#### AVAILABLE DATA ####
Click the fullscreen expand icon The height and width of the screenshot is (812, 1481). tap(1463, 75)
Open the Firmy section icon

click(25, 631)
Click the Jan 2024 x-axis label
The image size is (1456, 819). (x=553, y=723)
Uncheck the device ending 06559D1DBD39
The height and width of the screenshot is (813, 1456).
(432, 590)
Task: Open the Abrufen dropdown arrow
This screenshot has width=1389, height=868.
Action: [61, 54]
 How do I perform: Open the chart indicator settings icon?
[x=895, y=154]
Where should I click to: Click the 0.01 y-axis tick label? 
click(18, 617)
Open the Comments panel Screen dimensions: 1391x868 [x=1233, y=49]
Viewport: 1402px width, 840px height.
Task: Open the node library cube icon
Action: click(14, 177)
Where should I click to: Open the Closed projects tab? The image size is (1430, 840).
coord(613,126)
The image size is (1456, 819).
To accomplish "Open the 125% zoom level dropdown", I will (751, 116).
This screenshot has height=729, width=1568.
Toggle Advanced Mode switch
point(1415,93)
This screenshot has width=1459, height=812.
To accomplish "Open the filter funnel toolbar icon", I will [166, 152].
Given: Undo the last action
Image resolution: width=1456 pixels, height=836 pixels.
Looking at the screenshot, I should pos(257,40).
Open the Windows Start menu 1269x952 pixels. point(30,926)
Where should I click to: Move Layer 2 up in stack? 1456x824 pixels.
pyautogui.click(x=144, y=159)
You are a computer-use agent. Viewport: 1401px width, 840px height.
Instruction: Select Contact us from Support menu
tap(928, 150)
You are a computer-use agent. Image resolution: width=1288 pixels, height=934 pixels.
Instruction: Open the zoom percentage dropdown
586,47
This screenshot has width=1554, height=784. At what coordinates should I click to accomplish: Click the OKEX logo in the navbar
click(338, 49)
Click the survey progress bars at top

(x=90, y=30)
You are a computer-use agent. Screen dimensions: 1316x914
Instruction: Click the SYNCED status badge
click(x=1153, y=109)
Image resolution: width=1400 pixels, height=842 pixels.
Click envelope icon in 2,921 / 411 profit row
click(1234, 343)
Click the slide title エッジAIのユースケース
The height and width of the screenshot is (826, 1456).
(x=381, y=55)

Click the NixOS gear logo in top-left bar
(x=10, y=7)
####
One line above contains "Where should I click to: Move". Output that line and each one after it, word for word, and nothing else.

Where should I click to: Move Layer 2 up in stack? 1456x824 pixels.
pyautogui.click(x=144, y=159)
You are a computer-use agent. Viewport: 1401px width, 840px height.
Instruction: Select Contact us from Support menu
tap(928, 150)
You are a computer-use agent. Image resolution: width=1288 pixels, height=934 pixels.
Instruction: Open the zoom percentage dropdown
586,47
This screenshot has width=1554, height=784. At what coordinates should I click to accomplish: Click the OKEX logo in the navbar
click(338, 49)
Click the survey progress bars at top

(x=90, y=30)
You are a computer-use agent. Screen dimensions: 1316x914
Instruction: Click the SYNCED status badge
click(x=1153, y=109)
Image resolution: width=1400 pixels, height=842 pixels.
Click envelope icon in 2,921 / 411 profit row
click(1234, 343)
Click the slide title エッジAIのユースケース
The height and width of the screenshot is (826, 1456).
(x=381, y=55)

Click the NixOS gear logo in top-left bar
(x=10, y=7)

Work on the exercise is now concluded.